剣道の間合いとは|遠間・一足一刀・近間の使い方と練習法
剣道で「間合いが大事」と言われても、実際にはどの距離で打てばよいのか、どこまで詰めればよいのか迷う場面は多いものです。
間合いは単なる相手との距離ではなく、自分が打てる距離、相手に打たれる距離、攻めに入るタイミングまで含めて考える必要があります。
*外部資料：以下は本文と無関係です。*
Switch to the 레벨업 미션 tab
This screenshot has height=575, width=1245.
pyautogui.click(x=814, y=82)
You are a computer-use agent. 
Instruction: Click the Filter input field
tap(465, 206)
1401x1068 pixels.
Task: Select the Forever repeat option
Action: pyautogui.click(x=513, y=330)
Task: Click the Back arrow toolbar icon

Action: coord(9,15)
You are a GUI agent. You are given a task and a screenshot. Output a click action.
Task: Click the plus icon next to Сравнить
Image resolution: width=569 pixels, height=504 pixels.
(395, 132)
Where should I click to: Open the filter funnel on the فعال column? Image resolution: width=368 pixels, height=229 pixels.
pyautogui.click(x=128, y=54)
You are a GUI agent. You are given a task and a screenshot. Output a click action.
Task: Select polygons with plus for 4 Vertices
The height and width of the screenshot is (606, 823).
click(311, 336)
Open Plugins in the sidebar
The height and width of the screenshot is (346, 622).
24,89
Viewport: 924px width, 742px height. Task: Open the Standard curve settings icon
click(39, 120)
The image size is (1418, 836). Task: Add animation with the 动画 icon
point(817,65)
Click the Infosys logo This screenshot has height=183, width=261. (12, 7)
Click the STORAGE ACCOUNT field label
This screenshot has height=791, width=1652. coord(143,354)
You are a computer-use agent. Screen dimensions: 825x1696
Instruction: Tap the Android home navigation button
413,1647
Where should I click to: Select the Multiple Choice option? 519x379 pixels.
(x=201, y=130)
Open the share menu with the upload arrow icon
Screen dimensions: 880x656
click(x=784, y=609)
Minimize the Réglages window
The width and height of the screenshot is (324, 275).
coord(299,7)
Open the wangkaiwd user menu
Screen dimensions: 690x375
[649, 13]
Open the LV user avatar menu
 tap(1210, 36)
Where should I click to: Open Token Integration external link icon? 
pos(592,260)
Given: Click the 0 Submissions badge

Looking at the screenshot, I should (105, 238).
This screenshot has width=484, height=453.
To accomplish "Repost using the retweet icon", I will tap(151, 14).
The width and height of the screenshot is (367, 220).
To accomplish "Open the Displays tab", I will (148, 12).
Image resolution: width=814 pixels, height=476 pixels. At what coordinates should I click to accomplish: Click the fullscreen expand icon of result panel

本記事では、遠間・一足一刀・近間の違いから、自分の間合いを極めるための練習法、試合での攻め方、昇段審査での書き方まで分かりやすく解説します。
今回の記事で学べることは下記のとおりです。
- 剣道の三つの間合い(遠間・一足一刀・近間)の違い
- 自分の一足一刀の間合いをつかむ3つの実践法
- 間合いでやってはいけない3つのNG行為
- 試合で間合いを支配する相手別の攻め方
- 昇段審査で問われる間合いの書き方


剣道の間合いとは|自分が打てる距離を知ること
結論から言うと、剣道の間合いは「固定の距離」ではなく「自分が打てる距離」のことです。
文部科学省の剣道指導資料では、次のように整理されています。
相手と構え合ったときの距離(時間的と空間的距離)を間合という。
新しい学習指導要領に基づく剣道指導に向けて(学校体育実技指導資料第1集「剣道指導の手引」参考資料):文部科学省
つまり、相手との物理的な距離だけでなく、攻め・気の張り合い・呼吸のタイミングまで含めて考える必要があります。
ここで重要なのは、間合いが体格・技量・構え・竹刀の長さで一人ひとり違うという点です。
同じ「一足一刀の間合い」と言っても、身長180cmの剣士と155cmの剣士では、物理的な距離は異なります。
つまり、教科書的な距離を覚えるだけでは、自分の打突にはつながりません。
剣道の上達でつまずく多くの方は、この「自分の打てる距離」を知らないまま稽古を続けています。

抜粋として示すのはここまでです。